RFR: 8072727 - add variation of Stream.iterate() that's finite
Tagir F. Valeev
amaembo at gmail.com
Fri Mar 11 08:27:19 UTC 2016
Using the IntEmitter the Craps round could also be implemented easily
and without additional classes:
public static IntEmitter crapsEmitter(IntSupplier dice, int point) {
return action -> {
int roll = dice.getAsInt();
action.accept(roll);
return roll == 7 || (point == 0 && (roll > 10 || roll < 4)) || (point != 0 && roll == point)
? null : crapsEmitter(dice, point == 0 ? roll : point);
};
}
Usage:
Random r = new Random();
IntSupplier dice = () -> r.nextInt(6) + r.nextInt(6) + 2;
crapsEmitter(dice, 0).stream().forEach(System.out::println);
TFV> Here's the source code I wrote for this test:
TFV> http://cr.openjdk.java.net/~tvaleev/patches/produce/ProduceTest.java
TFV> I also have somewhat weird idea of emitters (added to this test class
TFV> as well).

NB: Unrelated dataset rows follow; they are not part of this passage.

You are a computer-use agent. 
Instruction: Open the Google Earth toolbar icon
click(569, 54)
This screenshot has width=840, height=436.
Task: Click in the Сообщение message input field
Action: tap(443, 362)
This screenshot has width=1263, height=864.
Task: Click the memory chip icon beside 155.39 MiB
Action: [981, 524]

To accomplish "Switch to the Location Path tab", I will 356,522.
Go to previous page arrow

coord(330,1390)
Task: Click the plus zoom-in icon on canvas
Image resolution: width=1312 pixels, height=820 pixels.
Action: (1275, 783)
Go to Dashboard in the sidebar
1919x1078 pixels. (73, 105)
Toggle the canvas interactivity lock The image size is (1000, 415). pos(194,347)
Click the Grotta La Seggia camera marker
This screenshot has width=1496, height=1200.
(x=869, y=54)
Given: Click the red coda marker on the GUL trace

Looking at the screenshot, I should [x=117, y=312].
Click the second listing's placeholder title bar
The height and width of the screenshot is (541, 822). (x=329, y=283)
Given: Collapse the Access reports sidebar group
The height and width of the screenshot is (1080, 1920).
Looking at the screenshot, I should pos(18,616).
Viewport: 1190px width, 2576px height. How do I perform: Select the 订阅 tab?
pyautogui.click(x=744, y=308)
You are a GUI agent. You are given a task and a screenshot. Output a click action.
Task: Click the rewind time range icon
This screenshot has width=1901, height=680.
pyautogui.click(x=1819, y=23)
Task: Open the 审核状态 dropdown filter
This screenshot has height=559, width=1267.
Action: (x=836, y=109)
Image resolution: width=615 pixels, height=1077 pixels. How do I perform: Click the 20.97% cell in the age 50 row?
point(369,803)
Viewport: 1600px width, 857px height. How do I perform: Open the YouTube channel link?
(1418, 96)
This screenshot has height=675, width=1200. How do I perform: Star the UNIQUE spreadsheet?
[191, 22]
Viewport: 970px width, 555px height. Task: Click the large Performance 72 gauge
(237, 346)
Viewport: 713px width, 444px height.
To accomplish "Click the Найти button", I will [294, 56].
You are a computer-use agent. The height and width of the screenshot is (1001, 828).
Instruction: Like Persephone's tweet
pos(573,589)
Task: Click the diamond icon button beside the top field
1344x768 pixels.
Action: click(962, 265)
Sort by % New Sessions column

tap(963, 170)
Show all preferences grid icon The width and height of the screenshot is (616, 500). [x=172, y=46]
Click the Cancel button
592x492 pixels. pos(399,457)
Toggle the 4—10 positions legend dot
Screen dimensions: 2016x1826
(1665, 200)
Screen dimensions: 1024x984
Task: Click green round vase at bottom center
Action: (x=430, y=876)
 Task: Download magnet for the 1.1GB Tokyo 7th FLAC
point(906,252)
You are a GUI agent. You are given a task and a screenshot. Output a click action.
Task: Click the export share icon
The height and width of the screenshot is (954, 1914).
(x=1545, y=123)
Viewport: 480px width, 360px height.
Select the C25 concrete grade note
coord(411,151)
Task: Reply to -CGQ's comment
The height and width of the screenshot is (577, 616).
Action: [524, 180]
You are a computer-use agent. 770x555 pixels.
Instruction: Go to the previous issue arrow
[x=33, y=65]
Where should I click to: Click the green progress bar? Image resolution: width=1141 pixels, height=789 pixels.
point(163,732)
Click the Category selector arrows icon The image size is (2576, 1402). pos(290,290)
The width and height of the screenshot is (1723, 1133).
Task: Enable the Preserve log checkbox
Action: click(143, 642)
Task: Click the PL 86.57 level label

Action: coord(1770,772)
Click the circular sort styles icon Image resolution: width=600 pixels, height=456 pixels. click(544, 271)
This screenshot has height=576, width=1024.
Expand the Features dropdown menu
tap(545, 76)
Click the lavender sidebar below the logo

Here's example:
TFV> public static IntEmitter collatzEmitter(int val) {
TFV> return action -> {
TFV> action.accept(val);
TFV> return val == 1 ? null : collatzEmitter(val % 2 == 0 ? val / 2 : val * 3 + 1);
TFV> };
TFV> }
TFV> Usage:
TFV> collatzEmitter(17).stream().forEach(System.out::println);
TFV> It does not need any special value as well as special handling of
TFV> starting value. No additional code for finishing is also necessary.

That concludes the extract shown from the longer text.